» **What is required**
Reproduce the listing below line for line, keeping every character unchanged.

» **Exercise inputs**
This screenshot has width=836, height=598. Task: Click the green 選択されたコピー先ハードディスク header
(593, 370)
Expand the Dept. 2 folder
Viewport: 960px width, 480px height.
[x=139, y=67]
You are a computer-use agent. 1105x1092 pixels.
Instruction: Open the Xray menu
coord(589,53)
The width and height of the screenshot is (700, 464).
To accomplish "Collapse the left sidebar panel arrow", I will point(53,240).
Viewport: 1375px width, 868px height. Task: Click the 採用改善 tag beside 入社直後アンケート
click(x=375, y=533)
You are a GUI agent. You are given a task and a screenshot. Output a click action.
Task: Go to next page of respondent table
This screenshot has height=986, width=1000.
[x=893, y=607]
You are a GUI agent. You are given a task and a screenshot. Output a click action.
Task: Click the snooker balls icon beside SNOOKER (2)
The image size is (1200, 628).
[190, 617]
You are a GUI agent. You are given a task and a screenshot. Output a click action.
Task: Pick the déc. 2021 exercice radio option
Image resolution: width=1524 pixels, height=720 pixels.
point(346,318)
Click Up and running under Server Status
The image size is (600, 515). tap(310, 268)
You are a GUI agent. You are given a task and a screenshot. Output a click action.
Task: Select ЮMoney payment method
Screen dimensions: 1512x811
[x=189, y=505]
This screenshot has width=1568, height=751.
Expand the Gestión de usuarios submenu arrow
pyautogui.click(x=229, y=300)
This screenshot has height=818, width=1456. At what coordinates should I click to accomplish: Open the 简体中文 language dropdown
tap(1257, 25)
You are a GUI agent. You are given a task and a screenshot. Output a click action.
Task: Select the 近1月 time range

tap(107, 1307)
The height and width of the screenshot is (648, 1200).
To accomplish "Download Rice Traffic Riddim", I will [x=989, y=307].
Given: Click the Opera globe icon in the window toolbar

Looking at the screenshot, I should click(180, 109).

» **Exercise output**
This screenshot has width=836, height=598. Task: Click the green 選択されたコピー先ハードディスク header
(593, 370)
Expand the Dept. 2 folder
Viewport: 960px width, 480px height.
[x=139, y=67]
You are a computer-use agent. 1105x1092 pixels.
Instruction: Open the Xray menu
coord(589,53)
The width and height of the screenshot is (700, 464).
To accomplish "Collapse the left sidebar panel arrow", I will point(53,240).
Viewport: 1375px width, 868px height. Task: Click the 採用改善 tag beside 入社直後アンケート
click(x=375, y=533)
You are a GUI agent. You are given a task and a screenshot. Output a click action.
Task: Go to next page of respondent table
This screenshot has height=986, width=1000.
[x=893, y=607]
You are a GUI agent. You are given a task and a screenshot. Output a click action.
Task: Click the snooker balls icon beside SNOOKER (2)
The image size is (1200, 628).
[190, 617]
You are a GUI agent. You are given a task and a screenshot. Output a click action.
Task: Pick the déc. 2021 exercice radio option
Image resolution: width=1524 pixels, height=720 pixels.
point(346,318)
Click Up and running under Server Status
The image size is (600, 515). tap(310, 268)
You are a GUI agent. You are given a task and a screenshot. Output a click action.
Task: Select ЮMoney payment method
Screen dimensions: 1512x811
[x=189, y=505]
This screenshot has width=1568, height=751.
Expand the Gestión de usuarios submenu arrow
pyautogui.click(x=229, y=300)
This screenshot has height=818, width=1456. At what coordinates should I click to accomplish: Open the 简体中文 language dropdown
tap(1257, 25)
You are a GUI agent. You are given a task and a screenshot. Output a click action.
Task: Select the 近1月 time range

tap(107, 1307)
The height and width of the screenshot is (648, 1200).
To accomplish "Download Rice Traffic Riddim", I will [x=989, y=307].
Given: Click the Opera globe icon in the window toolbar

Looking at the screenshot, I should click(180, 109).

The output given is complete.